**INPUT MATERIAL**
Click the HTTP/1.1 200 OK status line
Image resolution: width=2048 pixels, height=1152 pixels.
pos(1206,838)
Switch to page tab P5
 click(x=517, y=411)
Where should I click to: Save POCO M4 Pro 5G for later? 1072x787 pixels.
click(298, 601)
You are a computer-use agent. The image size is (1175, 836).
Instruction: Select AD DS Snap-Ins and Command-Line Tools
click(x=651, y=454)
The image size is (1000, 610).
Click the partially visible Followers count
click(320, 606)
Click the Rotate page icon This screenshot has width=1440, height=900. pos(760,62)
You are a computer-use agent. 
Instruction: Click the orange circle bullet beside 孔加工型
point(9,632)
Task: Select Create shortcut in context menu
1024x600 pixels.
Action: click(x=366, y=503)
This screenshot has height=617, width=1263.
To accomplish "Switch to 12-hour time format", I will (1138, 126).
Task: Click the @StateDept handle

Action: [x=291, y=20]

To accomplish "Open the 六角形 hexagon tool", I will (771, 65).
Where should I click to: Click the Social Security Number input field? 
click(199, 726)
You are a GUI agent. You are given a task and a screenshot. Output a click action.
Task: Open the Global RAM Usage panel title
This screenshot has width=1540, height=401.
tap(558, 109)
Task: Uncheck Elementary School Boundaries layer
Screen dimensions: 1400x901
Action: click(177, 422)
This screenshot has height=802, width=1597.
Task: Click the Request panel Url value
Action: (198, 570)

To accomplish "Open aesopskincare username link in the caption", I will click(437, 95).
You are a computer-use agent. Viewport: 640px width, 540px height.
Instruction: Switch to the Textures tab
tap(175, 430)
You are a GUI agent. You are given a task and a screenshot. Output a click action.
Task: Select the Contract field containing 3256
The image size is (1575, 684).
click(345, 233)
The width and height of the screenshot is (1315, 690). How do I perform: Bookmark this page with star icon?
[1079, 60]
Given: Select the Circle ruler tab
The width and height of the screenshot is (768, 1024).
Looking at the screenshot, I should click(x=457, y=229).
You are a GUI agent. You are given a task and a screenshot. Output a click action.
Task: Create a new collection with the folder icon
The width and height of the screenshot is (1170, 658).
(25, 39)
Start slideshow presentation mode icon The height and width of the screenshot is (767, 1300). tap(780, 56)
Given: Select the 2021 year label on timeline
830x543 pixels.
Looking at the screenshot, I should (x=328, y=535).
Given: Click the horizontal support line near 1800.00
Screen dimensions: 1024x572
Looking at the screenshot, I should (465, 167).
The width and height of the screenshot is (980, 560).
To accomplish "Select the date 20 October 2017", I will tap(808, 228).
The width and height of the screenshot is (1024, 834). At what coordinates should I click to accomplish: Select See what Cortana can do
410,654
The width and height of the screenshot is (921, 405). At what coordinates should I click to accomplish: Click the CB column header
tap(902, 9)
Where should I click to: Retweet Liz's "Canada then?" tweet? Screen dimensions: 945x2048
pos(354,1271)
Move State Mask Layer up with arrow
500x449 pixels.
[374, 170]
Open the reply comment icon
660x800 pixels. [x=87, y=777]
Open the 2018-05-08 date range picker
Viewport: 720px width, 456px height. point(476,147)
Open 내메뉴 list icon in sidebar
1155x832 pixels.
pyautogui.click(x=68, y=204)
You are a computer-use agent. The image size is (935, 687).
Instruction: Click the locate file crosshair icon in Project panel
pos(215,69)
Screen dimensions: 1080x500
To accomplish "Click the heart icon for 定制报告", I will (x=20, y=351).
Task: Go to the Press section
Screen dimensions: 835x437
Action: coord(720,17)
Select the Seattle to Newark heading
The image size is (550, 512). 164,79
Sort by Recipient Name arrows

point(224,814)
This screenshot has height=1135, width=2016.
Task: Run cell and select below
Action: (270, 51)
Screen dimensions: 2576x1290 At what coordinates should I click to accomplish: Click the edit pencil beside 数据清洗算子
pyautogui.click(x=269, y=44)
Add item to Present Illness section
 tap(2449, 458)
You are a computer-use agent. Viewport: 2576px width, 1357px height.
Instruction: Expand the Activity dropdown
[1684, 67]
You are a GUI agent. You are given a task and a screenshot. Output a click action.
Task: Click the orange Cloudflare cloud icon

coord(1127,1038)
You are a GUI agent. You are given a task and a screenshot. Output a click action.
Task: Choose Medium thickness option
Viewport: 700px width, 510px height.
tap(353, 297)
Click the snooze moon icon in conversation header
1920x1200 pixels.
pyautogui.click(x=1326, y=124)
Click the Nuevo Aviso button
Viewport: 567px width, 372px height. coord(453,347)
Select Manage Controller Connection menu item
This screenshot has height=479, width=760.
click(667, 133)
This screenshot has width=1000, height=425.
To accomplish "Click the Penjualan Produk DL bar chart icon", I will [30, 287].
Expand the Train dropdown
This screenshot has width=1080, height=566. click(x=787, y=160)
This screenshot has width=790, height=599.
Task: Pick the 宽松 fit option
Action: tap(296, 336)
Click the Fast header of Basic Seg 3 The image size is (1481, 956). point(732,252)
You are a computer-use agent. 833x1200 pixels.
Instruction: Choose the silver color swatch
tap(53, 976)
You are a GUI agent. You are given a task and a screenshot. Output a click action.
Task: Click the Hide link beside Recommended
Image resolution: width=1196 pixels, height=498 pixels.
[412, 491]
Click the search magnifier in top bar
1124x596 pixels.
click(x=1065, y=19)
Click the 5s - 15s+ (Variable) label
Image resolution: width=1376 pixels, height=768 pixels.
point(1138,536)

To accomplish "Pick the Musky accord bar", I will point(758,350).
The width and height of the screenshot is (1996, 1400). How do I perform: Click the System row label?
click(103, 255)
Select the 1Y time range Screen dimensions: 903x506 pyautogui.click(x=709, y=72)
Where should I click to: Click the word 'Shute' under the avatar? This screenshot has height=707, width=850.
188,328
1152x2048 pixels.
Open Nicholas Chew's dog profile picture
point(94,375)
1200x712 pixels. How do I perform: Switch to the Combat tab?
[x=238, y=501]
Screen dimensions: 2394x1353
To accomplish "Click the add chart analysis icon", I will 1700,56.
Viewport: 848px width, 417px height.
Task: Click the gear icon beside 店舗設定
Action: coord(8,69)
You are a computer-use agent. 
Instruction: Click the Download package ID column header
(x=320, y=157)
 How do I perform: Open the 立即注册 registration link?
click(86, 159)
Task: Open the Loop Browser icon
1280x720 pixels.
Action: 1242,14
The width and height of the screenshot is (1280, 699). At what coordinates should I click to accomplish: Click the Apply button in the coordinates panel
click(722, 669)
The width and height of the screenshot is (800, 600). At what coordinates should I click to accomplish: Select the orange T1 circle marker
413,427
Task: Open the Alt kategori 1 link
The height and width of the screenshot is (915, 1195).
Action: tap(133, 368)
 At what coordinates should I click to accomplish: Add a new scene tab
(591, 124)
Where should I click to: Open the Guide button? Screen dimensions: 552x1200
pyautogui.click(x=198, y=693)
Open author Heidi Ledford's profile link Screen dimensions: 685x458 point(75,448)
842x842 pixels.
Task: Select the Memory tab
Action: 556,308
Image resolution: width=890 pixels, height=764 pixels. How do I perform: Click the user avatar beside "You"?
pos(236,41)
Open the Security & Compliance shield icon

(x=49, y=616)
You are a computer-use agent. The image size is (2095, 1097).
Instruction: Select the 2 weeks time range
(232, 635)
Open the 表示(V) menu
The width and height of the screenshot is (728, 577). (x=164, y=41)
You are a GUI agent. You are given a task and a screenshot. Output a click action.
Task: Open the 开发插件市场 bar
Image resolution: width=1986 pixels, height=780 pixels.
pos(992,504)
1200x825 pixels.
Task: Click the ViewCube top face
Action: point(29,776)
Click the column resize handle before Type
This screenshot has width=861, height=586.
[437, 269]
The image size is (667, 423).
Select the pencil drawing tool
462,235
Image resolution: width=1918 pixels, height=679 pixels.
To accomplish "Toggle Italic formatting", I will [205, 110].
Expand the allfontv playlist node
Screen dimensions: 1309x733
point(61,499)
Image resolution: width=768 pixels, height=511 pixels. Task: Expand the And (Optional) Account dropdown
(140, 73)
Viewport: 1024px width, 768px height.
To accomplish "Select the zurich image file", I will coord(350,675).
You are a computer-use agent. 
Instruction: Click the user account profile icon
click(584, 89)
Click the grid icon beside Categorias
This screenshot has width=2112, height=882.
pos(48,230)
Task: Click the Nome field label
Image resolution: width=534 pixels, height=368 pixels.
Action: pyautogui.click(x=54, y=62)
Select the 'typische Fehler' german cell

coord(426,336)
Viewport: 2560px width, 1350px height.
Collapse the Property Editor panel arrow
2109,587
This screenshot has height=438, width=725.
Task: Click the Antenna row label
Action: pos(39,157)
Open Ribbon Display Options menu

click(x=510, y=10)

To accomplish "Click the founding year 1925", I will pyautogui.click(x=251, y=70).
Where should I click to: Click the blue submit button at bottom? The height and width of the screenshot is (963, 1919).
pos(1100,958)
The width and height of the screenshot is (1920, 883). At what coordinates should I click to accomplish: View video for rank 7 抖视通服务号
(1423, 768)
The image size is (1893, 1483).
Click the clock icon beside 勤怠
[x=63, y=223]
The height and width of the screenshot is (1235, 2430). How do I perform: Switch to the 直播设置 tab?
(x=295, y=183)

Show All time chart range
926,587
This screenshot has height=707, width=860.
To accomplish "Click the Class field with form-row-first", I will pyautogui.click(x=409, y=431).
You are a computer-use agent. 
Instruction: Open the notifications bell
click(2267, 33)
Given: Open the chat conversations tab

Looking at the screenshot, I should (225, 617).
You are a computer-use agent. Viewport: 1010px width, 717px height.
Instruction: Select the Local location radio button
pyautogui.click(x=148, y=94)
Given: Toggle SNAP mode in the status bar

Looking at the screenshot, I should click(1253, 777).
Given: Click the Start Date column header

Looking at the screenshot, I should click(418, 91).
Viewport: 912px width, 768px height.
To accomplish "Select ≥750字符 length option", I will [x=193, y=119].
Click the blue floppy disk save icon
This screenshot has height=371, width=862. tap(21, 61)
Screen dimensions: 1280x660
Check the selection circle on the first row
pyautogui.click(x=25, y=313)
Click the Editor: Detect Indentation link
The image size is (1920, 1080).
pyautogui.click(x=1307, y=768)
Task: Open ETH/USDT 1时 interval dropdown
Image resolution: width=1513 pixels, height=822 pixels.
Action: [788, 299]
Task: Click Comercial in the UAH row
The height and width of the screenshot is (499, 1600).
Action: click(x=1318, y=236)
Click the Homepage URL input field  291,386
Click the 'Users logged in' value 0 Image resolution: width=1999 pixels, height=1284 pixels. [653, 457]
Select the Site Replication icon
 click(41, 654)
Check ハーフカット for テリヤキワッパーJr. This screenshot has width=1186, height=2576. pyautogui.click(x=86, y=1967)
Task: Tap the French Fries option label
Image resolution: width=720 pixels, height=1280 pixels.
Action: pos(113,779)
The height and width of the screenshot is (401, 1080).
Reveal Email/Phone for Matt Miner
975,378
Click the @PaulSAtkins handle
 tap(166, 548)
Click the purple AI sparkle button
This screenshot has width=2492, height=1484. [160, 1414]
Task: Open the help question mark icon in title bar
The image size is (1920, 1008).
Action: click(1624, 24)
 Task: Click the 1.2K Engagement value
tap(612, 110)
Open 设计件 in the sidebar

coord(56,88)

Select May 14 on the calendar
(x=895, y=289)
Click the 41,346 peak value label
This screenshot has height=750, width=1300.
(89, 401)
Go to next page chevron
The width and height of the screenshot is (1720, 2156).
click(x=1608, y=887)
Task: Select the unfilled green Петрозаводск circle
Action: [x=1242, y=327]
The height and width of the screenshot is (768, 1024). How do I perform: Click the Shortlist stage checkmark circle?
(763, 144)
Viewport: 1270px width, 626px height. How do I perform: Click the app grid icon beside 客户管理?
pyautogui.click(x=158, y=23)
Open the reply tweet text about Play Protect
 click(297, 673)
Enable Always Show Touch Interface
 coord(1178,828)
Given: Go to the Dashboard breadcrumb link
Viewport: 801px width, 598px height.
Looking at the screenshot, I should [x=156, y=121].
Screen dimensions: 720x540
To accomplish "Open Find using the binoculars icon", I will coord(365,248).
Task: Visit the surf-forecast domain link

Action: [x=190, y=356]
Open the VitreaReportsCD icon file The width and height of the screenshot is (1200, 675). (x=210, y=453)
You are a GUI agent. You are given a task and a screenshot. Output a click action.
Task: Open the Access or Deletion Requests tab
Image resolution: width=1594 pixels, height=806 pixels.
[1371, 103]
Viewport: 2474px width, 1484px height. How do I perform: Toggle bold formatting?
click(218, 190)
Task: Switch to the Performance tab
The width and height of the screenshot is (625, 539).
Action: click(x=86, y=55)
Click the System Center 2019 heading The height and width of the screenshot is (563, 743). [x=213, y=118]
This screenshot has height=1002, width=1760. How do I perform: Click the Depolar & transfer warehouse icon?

**WHAT THE EXERCISE ASKS**
Format the rows from the line with "The height and width of the screenshot is (401, 1080)." to the line with "coord(56,88)" as a numbered list, omitting blank lines.

**SOLVED EXERCISE**
1. The height and width of the screenshot is (401, 1080).
2. Reveal Email/Phone for Matt Miner
3. 975,378
4. Click the @PaulSAtkins handle
5.  tap(166, 548)
6. Click the purple AI sparkle button
7. This screenshot has width=2492, height=1484. [160, 1414]
8. Task: Open the help question mark icon in title bar
9. The image size is (1920, 1008).
10. Action: click(1624, 24)
11.  Task: Click the 1.2K Engagement value
12. tap(612, 110)
13. Open 设计件 in the sidebar
14. coord(56,88)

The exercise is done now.